If we end the discussion there, we are left to conclude that God is a horribly unfair God.

The way LDS doctrine reconciles this obvious contradiction is that we have taken it upon ourselves to do proxy baptisms for every person who has ever lived on the earth, or ever will live on the earth, and who has not been baptized by proper authority. This is what is called Baptism for the Dead.

It is not Baptism of the Dead. We do not dig up graves, we do not baptize corpses. We baptize each other “for and in behalf of” the individuals who are dead. All we need are names and enough information so that we believe the person actually lived, and we can do the ordinance.

We intend to perform vicarious ordinances for every person who ever lived on this earth. We are doing the best we can with the resources we have, which we continually invest in so that we can identify and catalog more names continuously. We believe that a large part of our time during the millenium, the thousand years of peace after the Second Coming, will be consumed in doing this work. We believe that as we exhaust all earthly records of the dead, we will have angels and records from heaven that will be given to us so we can complete the chain.

Indeed, we believe that if we do not complete this work, the blame for the damnation of the world will fall on our heads, and we will not be able to claim the blessings Christ has made possible for us. Indeed, the entire earth would be cursed, and no one would be saved at all.

Now, this practice is not without controversy. Some people get offended when we baptize ourselves in behalf of their ancestors. I cannot understand why. Logically, either you believe the LDS church has authority from God to make these things happen the way we say they will, or we do not. If we do not, then at worst, it is a kind gesture signifying that we do not think of ourselves as any better than your ancestors. If we do have the authority, then we are performing an invaluable service that will entitle your ancestor to salvation in the highest degree of glory, the greatest gift God has to offer, should they choose to accept it. Why would you want to deny your ancestor that opportunity?

Some people suppose that we do not have authority from God, but we derive our authority from a darker power.
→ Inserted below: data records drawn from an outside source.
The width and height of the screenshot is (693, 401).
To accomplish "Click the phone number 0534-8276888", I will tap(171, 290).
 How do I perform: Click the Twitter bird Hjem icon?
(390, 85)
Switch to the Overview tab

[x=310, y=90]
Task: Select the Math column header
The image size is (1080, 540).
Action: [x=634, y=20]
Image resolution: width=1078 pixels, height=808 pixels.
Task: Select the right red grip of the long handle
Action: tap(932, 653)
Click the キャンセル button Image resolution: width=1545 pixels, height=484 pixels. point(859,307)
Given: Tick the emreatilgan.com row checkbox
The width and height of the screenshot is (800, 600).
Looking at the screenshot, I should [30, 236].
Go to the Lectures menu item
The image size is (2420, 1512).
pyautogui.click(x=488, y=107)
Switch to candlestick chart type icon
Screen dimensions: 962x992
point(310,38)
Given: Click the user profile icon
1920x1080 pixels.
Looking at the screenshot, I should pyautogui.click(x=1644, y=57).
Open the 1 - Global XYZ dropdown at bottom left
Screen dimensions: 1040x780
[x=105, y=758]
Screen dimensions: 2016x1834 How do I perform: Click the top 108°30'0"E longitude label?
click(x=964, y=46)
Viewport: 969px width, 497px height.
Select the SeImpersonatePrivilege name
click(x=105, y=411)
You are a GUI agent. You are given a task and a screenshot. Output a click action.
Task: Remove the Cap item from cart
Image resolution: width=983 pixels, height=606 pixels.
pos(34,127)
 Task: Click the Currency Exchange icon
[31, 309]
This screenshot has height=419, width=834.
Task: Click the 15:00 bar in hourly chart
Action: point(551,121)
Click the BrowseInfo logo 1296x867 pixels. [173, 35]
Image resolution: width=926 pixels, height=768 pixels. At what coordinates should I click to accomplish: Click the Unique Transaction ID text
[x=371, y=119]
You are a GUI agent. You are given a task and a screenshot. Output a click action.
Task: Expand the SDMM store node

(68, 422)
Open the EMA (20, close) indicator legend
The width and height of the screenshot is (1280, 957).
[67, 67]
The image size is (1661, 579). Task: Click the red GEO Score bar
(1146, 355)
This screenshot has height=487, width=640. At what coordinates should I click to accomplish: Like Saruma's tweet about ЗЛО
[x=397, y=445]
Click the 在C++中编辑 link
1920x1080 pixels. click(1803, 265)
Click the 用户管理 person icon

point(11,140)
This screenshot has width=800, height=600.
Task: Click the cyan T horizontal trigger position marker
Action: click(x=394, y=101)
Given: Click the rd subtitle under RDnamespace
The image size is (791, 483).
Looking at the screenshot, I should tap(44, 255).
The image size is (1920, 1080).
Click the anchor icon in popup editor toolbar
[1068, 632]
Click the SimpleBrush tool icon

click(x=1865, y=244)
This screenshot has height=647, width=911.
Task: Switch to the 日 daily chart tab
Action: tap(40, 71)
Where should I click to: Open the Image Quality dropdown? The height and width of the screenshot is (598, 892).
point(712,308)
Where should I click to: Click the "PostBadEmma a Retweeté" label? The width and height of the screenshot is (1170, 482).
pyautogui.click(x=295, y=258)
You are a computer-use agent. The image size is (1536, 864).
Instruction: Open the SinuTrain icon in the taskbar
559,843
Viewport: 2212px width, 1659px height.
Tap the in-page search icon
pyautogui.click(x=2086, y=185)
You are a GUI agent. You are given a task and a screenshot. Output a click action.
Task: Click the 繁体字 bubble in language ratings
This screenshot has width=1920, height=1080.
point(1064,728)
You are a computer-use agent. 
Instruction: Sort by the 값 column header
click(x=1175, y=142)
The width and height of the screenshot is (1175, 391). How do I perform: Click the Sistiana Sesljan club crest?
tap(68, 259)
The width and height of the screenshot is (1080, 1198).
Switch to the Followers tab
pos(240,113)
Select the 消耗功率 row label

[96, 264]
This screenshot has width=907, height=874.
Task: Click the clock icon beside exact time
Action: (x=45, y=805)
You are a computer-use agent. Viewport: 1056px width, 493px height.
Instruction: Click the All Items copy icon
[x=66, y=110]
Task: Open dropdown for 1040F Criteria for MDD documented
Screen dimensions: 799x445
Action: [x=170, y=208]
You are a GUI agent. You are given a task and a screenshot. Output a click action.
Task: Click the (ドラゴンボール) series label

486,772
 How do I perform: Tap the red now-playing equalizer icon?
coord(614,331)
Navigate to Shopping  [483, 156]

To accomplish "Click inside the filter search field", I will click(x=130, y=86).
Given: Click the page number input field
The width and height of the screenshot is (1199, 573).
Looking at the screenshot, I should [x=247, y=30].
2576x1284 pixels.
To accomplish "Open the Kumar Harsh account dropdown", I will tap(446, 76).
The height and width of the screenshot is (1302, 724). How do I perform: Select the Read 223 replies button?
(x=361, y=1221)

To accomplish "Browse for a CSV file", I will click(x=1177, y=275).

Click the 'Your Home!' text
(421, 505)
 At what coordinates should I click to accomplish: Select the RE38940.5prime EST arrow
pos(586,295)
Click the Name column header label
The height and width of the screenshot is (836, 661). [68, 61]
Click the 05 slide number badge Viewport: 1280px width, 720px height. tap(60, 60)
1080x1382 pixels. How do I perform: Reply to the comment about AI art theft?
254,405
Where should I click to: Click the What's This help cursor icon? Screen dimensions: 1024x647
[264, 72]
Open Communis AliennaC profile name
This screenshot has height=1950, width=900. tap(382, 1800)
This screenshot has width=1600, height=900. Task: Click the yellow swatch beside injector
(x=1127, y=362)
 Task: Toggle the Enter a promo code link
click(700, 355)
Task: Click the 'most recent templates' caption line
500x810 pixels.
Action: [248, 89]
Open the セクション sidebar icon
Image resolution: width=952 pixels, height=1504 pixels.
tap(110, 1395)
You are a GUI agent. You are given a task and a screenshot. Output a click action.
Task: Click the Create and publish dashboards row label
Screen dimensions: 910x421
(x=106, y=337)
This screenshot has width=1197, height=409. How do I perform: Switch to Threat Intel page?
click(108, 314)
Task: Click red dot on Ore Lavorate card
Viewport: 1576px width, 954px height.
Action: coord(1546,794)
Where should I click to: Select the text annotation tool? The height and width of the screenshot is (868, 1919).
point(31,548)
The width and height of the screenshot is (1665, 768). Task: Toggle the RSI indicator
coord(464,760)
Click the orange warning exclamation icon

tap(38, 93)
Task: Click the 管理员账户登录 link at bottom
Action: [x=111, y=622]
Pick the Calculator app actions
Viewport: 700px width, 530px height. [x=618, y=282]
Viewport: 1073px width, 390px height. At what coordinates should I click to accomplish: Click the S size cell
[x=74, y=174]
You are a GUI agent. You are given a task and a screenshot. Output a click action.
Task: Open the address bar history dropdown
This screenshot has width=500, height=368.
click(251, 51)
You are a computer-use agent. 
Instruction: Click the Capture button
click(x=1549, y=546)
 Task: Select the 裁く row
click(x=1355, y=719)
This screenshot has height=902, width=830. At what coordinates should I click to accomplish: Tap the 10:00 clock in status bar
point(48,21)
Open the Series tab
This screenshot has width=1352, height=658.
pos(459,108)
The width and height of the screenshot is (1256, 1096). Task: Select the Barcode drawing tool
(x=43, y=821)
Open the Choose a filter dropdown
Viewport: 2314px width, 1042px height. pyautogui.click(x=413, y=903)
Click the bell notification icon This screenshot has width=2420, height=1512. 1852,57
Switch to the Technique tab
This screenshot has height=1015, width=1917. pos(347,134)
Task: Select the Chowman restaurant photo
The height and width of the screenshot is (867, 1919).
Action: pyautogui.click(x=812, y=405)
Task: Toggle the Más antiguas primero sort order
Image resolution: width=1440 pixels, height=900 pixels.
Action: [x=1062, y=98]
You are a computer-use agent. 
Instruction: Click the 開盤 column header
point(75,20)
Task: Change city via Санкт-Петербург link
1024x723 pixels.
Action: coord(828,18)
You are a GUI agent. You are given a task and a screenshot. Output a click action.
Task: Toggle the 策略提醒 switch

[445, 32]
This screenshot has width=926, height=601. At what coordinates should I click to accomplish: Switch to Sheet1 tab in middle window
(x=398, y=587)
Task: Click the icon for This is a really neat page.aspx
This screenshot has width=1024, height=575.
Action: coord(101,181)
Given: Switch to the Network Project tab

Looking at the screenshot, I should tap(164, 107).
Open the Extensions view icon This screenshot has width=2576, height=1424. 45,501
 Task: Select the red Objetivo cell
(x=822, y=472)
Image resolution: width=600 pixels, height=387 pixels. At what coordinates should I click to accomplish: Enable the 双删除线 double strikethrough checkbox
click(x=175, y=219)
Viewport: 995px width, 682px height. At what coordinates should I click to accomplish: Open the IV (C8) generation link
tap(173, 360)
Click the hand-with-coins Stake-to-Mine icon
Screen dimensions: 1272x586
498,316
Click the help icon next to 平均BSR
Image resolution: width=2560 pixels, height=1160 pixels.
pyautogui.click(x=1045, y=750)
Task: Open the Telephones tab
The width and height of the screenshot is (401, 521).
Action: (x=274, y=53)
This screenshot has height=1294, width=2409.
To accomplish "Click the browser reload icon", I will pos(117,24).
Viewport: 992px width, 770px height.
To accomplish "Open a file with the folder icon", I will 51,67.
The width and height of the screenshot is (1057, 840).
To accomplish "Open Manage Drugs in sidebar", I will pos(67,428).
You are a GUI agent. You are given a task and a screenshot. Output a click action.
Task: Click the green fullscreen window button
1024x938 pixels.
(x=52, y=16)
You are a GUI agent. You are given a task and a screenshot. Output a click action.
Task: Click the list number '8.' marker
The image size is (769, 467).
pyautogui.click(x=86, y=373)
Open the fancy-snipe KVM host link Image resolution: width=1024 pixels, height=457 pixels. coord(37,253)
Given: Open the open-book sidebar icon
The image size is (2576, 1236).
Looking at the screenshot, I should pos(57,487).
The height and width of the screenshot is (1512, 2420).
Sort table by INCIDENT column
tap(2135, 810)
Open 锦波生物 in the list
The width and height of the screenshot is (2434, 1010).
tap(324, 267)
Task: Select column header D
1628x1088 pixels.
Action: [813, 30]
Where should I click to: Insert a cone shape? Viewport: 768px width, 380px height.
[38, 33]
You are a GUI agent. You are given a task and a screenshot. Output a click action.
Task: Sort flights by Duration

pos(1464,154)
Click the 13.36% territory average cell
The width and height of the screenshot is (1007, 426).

Let’s see where this logically leads us by supposing, for a moment, that we are being directed to baptize the dead by the authority of the devil himself. Well, so what of it? Can the devil claim one man’s soul because someone happened to get wet on his behalf? Of course not, sin does not work that way. So that argument is simply absurd.

Regardless, the LDS church has a policy wherein we simply don’t baptize people we are not related to. For recently deceased people, we ask that those who wish to perform these ordinances obtain permission from their living descendants. We believe that if we explain what we really do in the temple, no one would be opposed to it. We don’t believe in working in secret.

If you want to attack the church, there are better ways to do so. Our notion of trying to save the entire world by performing vicarious ordinances for them in our temples is a testament to the fact that while we believe we have the authority of God to do these things, we do not intend to keep it from everyone else, even our enemies. It is a testament to the fact that we believe when God entrusts someone with His power, he demands they become a servant, not a master. It is also a testament that we do not intend to go to heaven without the whole of humanity accompanying us. If my Atheist, Protestant, and Buddhist friends and ancestors are not in heaven with me, I will not be happy. I derive no satisfaction from seeing the wicked suffer for their sins, and intend to see everyone clutched from the jaws of hell.

If you choose to attack our church in this way, don’t be surprised when people who hear about this practice decide the LDS church is worthy of investigation. I know for a fact that many people who get baptized are baptized because of our beliefs regarding the dead, so you’d be doing me a great service.